В свое время сделал старый профессор открытие, которое, впрочем, уже было закрыто молодым ученым; очень рассердился старый микрограф, но не перестал печатать в ежемесячных журналах хвалебные статьи себе, с подписью и без подписи, не перестал ездить в чужие края читать лекции о своем открытии. Вот недавно вернулся он с острова Цейлона, где читал лекцию пленным бурам с генералом Кронье[4] во главе.
Пленные буры вздыхали, почесывали бороды, потирали раненые места, думали о своих женах и детях. Но больше им нечего было и делать, потому что старый профессор читал свою лекцию на русском языке, за незнанием иностранных.
Обо всем этом передумал старый ученый, идя по бруствероподобному тротуару; и вдруг поскользнулся на льду и упал… Ударился головой о тумбу… И уже не думал он ни о своем сопернике, ни о генерале Кронье. Никогда он не подумает уже и о своем открытии.
А мимо проезжал человек на извозчике и держал в руках большое зеркало… И в зеркале танцевали дома, грязный снег, покрывающий Остоженку, прохожие и проезжие… Зеркало было умное и над всем одинаково смеялось.
Все было кончено… Только струйки крови стекали по тумбе, медленно окрашивая снег, да два-три седых волоска пристали к камню. Тело старого микрографа скатилось с бруствера вниз на улицу. И ни одного студента не было кругом.
Только две курсистки старых времен прибежали на место ужасного происшествия; они сохранялись поблизости, в Дашковском музее[5], под ярлыком и за нумером; и им едва удалось упросить швейцара отпустить их до вечера.
Беспомощно хлопотали они вокруг бездыханного профессора, потрясая седеющими стрижеными волосиками. Возмущались халатностью управы и полиции.
Но все обошлось без них… И имя старого ученого кануло в Лету.
И между тем на самом-то деле все это было совсем не так! Вернее было бы сказать: Борисоглебскому казалось, что это так было. Однако и это было бы не совсем верно. Еще вернее: Я видел происшествие с микрографом. Пусть так будет; оставим.
Понятно, откуда этот комментарий. Борисоглебский впитал в себя Мир, съел, выпил его, переварил и ассимилировал. Мир в нем, у него, к нему.

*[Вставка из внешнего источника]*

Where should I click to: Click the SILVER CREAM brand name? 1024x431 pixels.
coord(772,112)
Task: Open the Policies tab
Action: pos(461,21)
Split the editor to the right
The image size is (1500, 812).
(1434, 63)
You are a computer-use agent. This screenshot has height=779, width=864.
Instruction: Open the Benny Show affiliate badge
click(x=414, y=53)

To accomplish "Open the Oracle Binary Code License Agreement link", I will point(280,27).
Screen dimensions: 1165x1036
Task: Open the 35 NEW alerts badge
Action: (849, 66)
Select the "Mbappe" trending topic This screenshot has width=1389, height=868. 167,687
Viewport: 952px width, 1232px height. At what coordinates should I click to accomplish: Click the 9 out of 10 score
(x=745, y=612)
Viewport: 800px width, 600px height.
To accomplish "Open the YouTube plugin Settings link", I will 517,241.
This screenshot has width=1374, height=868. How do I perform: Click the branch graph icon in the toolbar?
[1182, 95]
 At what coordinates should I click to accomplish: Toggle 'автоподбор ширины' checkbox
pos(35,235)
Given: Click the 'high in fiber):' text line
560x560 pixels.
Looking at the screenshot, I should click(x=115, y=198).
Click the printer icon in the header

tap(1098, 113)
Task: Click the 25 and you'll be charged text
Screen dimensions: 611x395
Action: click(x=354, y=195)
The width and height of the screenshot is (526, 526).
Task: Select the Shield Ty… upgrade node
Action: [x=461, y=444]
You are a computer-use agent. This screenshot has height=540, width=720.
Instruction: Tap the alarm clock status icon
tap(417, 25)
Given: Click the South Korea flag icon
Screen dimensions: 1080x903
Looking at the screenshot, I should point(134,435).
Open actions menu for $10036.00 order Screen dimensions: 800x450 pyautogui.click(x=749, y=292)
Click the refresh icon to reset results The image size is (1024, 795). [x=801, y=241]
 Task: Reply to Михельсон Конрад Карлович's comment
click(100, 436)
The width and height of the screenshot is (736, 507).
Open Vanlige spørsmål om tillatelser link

И хоть Мир был переварен, все же происшествие с микрографом не сошло даром желудку Борисоглебского. Весь конец дня чувствовал он себя, словно проглотил муху.
Являлся вопрос: хорошо ли и приятно ли быть творцом Мира, в котором попадаются микрографы? Большое ли удовольствие ощущать такого микрографа своей принадлежностью? И сам конец такого индивидуума может доставить лишь относительное удовлетворение.
Все эти и подобные вопросы и задачи висели словно ядра на ногах Борисоглебского… И душевное спокойствие его мало-помалу отравлялось.